Emma Bazilian: A ticking stripe is essentially a neutral to me. If you want to do a solid, but you don't want to do a solid because solids are kind of boring, a ticking stripe is a way around that, the kind of little bit more flavor. But I mean honestly, what does a stripe not work with?
Steph Diaz: Exactly.
Suzy Chase: Yeah, I have blue and kind of off-white ticking curtains in my living room. It's better than just cream.
Emma Bazilian: Yeah, it adds a little bit of movement. I think just that kind of linearity is such a great backdrop for, obviously I'm going to say florals, but kind of all sorts of patterns.
Suzy Chase: Yeah. I think one thing that immediately elevates a room is a skirt, whether it be on a round table under the bathroom sink, kitchen sink. It hides a multitude of sins and you call the ruffle the ditzy cousin of the skirt. That cracked me up.
Steph Diaz: It's funny that you say that it cracked you up because reading some of the texts that the copy that Emma wrote, I would laugh. She would send me copy and I would read it and I would laugh, and this was one of the ones. But I honestly would have to say I was not a huge fan of skirts before this book, but after putting this book together and seeing all these images, I love the idea of dressing the table, adding a pretty pattern or having a space that you need for storage and hiding it, and picking a pattern and putting a skirt on it. I think it's such a fun idea. I think we've even had conversations about trying to find images where you would skirt things that you normally wouldn't. I think Emma, you had mentioned a ping pong table. So I think this was a really fun one because, like I said, I thought at the beginning before this, I thought I was a little fussy, but it's so fun.

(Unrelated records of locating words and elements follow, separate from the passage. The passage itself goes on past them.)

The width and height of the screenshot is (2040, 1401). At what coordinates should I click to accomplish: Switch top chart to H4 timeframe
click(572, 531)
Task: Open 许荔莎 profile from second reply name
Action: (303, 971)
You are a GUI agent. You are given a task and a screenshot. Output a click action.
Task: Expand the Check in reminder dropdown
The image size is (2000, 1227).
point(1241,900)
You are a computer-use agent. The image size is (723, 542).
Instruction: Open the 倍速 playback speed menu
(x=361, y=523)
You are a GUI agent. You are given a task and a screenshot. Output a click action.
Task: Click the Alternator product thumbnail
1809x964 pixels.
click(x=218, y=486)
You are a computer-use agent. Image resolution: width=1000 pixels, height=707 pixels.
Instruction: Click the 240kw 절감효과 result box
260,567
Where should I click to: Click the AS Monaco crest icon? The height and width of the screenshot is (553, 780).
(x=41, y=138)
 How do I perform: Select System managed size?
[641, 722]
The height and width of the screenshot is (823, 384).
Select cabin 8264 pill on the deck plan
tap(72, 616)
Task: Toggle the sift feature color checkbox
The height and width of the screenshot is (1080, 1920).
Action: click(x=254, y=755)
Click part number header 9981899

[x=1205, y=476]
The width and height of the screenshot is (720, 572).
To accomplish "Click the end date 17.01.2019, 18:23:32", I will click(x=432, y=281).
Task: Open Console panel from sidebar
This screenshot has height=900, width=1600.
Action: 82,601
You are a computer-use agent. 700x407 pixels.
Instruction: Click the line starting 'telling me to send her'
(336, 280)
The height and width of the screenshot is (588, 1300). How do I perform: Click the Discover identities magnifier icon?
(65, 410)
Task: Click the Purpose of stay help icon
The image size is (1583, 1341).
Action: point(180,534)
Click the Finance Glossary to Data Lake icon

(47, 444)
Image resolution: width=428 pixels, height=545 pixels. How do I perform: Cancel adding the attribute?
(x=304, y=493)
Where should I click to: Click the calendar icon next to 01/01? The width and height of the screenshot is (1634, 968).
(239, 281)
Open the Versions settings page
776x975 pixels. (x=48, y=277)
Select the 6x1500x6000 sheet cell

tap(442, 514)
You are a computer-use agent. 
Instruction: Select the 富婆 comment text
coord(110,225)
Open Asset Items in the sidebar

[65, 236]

Emma Bazilian: I think some of the skirts that I love the most from the chapter, obviously a floral skirt and dressing table will always be my go-to because I had one growing up and it was kidney shaped and I loved it. I'm still mourning its disappearance to this day. But in the chapter, I think in the opener, there's a bathroom that David Hicks had done that is a skirted sink vanity area, and it's just a plain white fabric.
Steph Diaz: The bathtub.
Emma Bazilian: Oh yes, and a skirted bathtub.
Steph Diaz: Yes, the bathtub. I think that was amazing.
Emma Bazilian: Yeah, kind of it's modern day counterpart, which is the dining room of the designer Lilse McKenna old place in Brooklyn. gain, it's just a little bar area that's skirted with this beige and white ticking stripe. I think just the way that it can feel really, really fresh and unexpected when it's done in a solid fabric or when it's just kind of box plates versus really tightly gathered, and it's a really nice way of adding softness to a space. And also just I think the potential for storage, especially when you're in the city, is endless and always needed.
Suzy Chase: So where can we find you on the web and social media?
Emma Bazilian: Obviously Schumacher is on Instagram, on Pinterest online. Honestly, and I say this as someone who thought this before I've ever worked for Schumacher, but the Schumacher for Instagram is just so fabulous and beautifully curated. It's super inspiring. So if you're not following that, you obviously should be. But then also Frederic Magazine, our Instagram has been really growing and is a great mix of pieces and images that we've run in the magazine and designers that we love. So definitely follow us on Instagram and YouTube too. We're doing really, really fun house tours and videos on YouTube that are definitely worth checking out. A lot of designers own homes, which is cool.
Suzy Chase: This has been so much fun, Steph and Emma, thank you so much for coming on Decorating by the Book Podcast.
Emma Bazilian: Thank you for us so much for having us.
Steph Diaz: Thank you for having us.